Moving carefully along a row of apple trees, two of Australia's newest agricultural workers check if the fruit is ripe or the soil needs water or fertiliser.
Meet "Mantis" and "Shrimp", agricultural robots being tested to do these tasks and more in a bid to cut costs and improve productivity in Australia's economically vital farm sector, which exported $39.6 billion of produce in 2012.
Australia is one of the leaders in the field and, with a minimum wage of $15.96 per hour and a limited workforce, has a big incentive to use robots and other technology such as unmanned aircraft to improve efficiency.
It hopes to tap fast-growing Asian neighbors, where the swelling ranks of the middle class increasingly want more varied and better quality food from blueberries to beef.
"The adoption of new technology is going to be crucial for Australia to maintain its competitiveness in terms of the global agricultural sector," said Luke Matthews, commodotis strategist at the Commonwealth Bank of Australia.
"If we don't adopt new technology, we can give up on these high-flying ambitions of being the food bowl of Asia."
Agriculture now accounts for 2 percent of Australia's gross domestic product, but the government forecasts it could reach 5 percent by 2050. Its growth is particularly important now the once-booming mining sector is slowing.
Australia is the world's second-biggest wheat exporter and arable farmers are already using specialized technology aimed at improving efficiency, including satellite positioning software to allow farmers to map out land and soil to determine optimal inputs.
Using such technology to optimise the use of fertiliser can boost profitability at grain farms by 14 percent, according to a study by the Commonwealth Scientific and Industrial Research Organisation.
A robot effortlessly plucking fruit is some way off, though a range of simpler tasks are within reach to add to existing technology such as automatic steering of harvesters.
Salah Sukkarieh, Professor of Robotics and Intelligent Systems at the University of Sydney and developer of Mantis and Shrimp, says the next phase aims for robots to do increasingly complex jobs such as watering and ultimately harvesting.
"We have fitted them with a lot of sensors, vision, laser, radar and conductivity sensors - including GPS and thermal sensors," said Sukkarieh, speaking at his laboratory housing a collection of both ground robots and unmanned air vehicles.
The technology could have the biggest application in horticulture, Australia's third-largest agricultural sector with exports of $1.71 billion in the last marketing year, since a fixed farm layout lends itself better to using robots.
Robots and an unmanned air vehicle that are being developed at the University of Sydney had passed field tests at an almond farm in Mildura, Victoria state, said Sukkarieh.
Propelled by sets of wheels and about the height of a man, the robots were named after the native Mantis shrimp because of the marine crustacean's 16 different color receptors, capable of detecting up to 12 colors.
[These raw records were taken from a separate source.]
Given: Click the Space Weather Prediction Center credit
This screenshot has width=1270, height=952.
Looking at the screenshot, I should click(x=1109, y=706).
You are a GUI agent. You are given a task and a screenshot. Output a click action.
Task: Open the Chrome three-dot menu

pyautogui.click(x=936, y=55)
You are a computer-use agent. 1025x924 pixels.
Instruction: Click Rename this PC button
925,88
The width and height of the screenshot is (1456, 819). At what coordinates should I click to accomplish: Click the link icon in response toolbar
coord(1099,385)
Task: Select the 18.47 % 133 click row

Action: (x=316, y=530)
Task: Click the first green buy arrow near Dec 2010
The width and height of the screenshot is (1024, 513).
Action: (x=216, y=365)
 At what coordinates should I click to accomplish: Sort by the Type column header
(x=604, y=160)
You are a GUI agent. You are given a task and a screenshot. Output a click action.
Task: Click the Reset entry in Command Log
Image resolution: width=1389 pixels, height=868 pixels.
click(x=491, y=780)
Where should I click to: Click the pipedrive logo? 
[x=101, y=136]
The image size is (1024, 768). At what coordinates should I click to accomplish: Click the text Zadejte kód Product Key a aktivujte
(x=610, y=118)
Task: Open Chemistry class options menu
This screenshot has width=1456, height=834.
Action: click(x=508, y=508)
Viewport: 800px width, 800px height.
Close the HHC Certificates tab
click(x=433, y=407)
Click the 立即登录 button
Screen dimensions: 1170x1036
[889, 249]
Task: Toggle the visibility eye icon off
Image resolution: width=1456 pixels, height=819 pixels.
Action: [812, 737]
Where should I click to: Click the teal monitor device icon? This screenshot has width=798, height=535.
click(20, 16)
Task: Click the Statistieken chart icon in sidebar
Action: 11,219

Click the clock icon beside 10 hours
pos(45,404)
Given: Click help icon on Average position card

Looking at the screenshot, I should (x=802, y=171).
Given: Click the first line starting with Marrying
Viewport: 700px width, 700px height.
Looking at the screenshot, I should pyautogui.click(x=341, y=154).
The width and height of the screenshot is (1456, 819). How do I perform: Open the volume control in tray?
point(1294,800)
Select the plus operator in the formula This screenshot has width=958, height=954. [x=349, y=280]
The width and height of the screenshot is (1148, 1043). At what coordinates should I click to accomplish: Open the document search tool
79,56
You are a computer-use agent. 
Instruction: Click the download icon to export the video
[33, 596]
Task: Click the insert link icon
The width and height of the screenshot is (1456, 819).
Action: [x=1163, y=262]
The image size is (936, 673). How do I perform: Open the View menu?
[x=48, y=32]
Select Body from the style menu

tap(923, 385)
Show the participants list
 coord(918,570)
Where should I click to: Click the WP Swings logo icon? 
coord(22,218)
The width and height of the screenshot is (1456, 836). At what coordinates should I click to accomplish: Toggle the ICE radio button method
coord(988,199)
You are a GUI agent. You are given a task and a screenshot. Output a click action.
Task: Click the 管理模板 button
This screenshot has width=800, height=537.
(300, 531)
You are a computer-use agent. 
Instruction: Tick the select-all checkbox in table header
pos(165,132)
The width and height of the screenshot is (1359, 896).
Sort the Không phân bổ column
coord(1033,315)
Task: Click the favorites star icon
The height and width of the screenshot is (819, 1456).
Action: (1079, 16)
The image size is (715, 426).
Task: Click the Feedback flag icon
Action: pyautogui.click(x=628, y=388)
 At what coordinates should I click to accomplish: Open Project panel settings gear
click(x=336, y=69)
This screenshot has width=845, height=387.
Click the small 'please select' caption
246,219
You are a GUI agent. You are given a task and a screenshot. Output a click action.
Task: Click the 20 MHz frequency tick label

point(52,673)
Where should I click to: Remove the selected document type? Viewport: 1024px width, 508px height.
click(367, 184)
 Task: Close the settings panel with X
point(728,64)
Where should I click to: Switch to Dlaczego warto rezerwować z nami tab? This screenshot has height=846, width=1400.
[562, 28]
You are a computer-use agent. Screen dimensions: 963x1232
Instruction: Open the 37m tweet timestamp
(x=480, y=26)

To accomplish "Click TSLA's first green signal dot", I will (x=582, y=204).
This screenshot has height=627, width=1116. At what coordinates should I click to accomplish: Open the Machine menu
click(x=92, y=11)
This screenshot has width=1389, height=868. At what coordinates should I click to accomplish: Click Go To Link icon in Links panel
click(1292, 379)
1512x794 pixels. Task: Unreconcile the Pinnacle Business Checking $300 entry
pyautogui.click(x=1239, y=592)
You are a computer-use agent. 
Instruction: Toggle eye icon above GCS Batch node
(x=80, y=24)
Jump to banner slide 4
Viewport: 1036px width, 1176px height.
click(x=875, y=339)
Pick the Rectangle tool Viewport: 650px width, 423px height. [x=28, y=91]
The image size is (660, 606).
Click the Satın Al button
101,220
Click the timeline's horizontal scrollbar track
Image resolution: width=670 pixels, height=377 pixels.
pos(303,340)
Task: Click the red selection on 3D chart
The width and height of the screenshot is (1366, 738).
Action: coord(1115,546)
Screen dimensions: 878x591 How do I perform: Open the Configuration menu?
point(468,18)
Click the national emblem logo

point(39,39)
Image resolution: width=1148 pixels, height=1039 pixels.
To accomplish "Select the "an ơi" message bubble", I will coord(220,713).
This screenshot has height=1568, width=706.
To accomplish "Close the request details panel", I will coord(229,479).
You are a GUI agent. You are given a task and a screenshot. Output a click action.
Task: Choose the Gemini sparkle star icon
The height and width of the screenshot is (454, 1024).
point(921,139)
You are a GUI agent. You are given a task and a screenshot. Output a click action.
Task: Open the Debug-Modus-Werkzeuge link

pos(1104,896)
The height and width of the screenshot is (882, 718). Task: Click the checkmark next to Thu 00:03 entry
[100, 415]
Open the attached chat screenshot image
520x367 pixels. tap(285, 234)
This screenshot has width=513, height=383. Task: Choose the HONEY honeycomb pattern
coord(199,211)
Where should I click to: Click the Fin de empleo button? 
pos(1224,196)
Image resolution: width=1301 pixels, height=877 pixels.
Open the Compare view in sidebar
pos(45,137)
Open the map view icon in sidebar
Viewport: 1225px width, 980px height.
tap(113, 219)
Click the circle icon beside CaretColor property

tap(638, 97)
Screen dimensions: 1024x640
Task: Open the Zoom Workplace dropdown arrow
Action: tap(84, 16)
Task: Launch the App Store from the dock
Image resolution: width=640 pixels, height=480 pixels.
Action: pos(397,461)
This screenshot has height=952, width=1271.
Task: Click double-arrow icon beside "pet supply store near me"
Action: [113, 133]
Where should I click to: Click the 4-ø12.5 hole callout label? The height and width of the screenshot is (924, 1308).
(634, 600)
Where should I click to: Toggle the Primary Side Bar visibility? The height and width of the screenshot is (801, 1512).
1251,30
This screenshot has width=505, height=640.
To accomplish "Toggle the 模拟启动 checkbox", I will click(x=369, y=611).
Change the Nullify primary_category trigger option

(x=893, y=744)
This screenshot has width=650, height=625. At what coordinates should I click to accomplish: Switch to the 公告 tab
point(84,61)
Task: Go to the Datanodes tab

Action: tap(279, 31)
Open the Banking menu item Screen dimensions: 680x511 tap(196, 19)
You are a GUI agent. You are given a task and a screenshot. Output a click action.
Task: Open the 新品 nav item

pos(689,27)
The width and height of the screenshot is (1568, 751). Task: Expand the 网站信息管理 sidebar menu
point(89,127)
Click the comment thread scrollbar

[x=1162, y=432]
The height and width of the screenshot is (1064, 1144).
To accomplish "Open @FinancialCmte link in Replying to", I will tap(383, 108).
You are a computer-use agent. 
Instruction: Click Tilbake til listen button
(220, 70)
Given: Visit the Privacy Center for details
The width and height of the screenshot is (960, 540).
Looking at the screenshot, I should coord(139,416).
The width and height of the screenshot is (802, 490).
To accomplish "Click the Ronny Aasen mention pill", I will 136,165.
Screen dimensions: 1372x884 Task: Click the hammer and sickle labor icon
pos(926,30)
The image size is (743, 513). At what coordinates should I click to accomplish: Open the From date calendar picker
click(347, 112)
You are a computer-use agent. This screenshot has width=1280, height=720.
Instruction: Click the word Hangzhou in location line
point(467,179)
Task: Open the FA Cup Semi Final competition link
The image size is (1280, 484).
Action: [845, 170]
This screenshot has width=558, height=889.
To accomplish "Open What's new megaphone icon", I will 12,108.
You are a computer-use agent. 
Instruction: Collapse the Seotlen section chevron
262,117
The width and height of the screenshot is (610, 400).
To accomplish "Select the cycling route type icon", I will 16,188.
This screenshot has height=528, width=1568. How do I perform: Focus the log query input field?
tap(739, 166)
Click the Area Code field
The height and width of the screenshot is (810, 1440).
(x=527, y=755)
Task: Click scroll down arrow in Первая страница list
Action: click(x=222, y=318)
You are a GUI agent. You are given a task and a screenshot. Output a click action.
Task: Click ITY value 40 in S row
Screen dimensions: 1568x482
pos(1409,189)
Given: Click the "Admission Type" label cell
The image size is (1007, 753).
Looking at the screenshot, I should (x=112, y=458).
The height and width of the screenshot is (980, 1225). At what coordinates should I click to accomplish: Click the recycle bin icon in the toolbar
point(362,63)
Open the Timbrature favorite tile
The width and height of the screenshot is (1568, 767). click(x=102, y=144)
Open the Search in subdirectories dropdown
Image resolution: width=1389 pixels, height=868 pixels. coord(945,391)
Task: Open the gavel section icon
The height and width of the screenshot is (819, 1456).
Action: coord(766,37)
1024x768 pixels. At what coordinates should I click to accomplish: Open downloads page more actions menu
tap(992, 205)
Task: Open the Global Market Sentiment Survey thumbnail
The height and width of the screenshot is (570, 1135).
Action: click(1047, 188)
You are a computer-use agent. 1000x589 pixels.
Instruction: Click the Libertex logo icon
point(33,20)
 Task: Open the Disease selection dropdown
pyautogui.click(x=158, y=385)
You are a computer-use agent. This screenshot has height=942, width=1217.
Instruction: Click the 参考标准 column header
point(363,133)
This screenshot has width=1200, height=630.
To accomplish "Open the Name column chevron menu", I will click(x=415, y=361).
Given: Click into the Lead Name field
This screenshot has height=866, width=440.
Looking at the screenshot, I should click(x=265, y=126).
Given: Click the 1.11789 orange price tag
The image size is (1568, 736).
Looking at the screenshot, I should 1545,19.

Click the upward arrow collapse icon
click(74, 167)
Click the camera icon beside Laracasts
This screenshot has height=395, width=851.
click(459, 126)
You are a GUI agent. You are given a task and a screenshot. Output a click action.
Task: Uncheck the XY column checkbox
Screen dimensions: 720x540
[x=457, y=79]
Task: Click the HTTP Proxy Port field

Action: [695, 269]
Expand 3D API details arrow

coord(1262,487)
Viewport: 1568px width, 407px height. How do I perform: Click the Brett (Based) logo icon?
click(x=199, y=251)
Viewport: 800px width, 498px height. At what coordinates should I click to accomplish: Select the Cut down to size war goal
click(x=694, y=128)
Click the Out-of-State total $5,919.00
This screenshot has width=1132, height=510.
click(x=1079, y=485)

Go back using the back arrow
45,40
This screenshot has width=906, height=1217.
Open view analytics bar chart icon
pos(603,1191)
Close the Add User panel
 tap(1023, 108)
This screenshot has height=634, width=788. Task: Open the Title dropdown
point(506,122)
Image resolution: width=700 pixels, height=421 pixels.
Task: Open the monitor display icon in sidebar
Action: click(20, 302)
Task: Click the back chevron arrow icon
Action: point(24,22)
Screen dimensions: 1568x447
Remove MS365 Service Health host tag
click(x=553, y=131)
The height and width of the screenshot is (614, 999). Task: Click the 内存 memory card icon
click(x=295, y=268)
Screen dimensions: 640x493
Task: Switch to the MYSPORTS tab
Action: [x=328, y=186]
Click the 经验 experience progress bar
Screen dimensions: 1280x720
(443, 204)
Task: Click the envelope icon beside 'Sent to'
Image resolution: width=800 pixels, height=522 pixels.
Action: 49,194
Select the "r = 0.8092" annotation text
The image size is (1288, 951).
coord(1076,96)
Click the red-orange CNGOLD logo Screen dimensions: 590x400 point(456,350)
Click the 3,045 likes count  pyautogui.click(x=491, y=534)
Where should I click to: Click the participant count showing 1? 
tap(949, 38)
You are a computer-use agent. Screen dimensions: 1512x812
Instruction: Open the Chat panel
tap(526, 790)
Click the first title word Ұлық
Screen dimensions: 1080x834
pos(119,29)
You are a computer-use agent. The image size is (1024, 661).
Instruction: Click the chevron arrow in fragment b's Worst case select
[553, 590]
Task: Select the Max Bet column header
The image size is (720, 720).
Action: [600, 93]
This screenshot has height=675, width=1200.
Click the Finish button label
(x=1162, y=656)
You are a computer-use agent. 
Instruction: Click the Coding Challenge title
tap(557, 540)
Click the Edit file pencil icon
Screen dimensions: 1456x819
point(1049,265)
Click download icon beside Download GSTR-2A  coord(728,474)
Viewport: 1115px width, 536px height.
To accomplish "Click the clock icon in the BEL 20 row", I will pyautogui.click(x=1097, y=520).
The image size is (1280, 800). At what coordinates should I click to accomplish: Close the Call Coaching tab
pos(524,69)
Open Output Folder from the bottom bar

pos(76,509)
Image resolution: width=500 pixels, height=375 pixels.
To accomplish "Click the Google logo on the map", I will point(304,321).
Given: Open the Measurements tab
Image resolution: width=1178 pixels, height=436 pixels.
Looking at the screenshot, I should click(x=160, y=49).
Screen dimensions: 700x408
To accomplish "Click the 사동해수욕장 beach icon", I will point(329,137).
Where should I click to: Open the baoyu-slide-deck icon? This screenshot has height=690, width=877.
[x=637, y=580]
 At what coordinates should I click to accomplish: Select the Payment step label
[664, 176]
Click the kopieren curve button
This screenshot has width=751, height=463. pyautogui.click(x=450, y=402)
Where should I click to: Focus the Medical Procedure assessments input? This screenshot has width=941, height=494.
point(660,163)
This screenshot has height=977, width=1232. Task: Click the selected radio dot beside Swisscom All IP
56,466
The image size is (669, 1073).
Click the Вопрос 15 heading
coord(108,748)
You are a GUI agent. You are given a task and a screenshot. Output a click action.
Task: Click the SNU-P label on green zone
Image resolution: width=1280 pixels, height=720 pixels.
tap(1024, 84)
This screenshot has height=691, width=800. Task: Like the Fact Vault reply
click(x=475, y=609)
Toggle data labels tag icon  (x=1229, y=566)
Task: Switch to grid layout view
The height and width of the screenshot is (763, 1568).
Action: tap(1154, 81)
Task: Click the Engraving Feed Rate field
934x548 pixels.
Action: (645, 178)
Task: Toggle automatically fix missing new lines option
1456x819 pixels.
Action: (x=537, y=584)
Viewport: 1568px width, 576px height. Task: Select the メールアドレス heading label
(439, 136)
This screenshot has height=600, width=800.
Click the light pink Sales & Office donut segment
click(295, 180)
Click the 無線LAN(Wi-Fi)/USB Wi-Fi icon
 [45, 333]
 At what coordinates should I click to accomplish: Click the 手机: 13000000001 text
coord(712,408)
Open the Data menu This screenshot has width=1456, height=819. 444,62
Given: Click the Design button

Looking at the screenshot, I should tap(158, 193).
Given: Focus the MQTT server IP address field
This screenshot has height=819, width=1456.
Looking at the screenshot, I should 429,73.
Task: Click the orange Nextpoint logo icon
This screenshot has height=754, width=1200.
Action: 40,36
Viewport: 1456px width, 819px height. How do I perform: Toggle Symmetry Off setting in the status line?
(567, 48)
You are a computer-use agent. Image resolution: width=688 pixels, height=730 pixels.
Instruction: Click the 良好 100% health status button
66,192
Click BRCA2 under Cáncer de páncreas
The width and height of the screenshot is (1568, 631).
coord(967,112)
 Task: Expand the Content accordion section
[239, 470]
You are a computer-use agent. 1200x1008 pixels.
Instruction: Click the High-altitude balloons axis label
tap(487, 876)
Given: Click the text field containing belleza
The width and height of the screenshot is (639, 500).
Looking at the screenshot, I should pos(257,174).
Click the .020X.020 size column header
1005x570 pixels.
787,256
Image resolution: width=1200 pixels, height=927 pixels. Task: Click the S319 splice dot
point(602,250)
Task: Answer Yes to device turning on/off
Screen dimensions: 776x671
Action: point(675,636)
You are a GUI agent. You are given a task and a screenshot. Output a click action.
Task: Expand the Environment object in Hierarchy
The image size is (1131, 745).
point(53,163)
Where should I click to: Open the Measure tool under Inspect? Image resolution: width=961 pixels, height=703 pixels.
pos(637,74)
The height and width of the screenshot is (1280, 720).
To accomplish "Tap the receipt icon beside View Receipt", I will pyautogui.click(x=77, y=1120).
Humans only have four, three of which pick up colors.
This capacity to recognize color already allows the robots to sense whether fruit is ripe.
The data can then be processed by computer algorithms to determine what action the robot should take. This could be to water or apply fertilizer or pesticides, or to sweep and prune vegetation, and eventually the aim is to harvest the crop.
"If tomorrow we got an apple, orange or tomato farmer that wants a robot to go up and down these tree crops reliably and accurately, we can do that within six months to a year."
"The question is can we make them more intelligent," added Sukkarieh, who also sees the technology being attached to standard farm vehicles and foresees a fully automated horticulture farm within 10 years.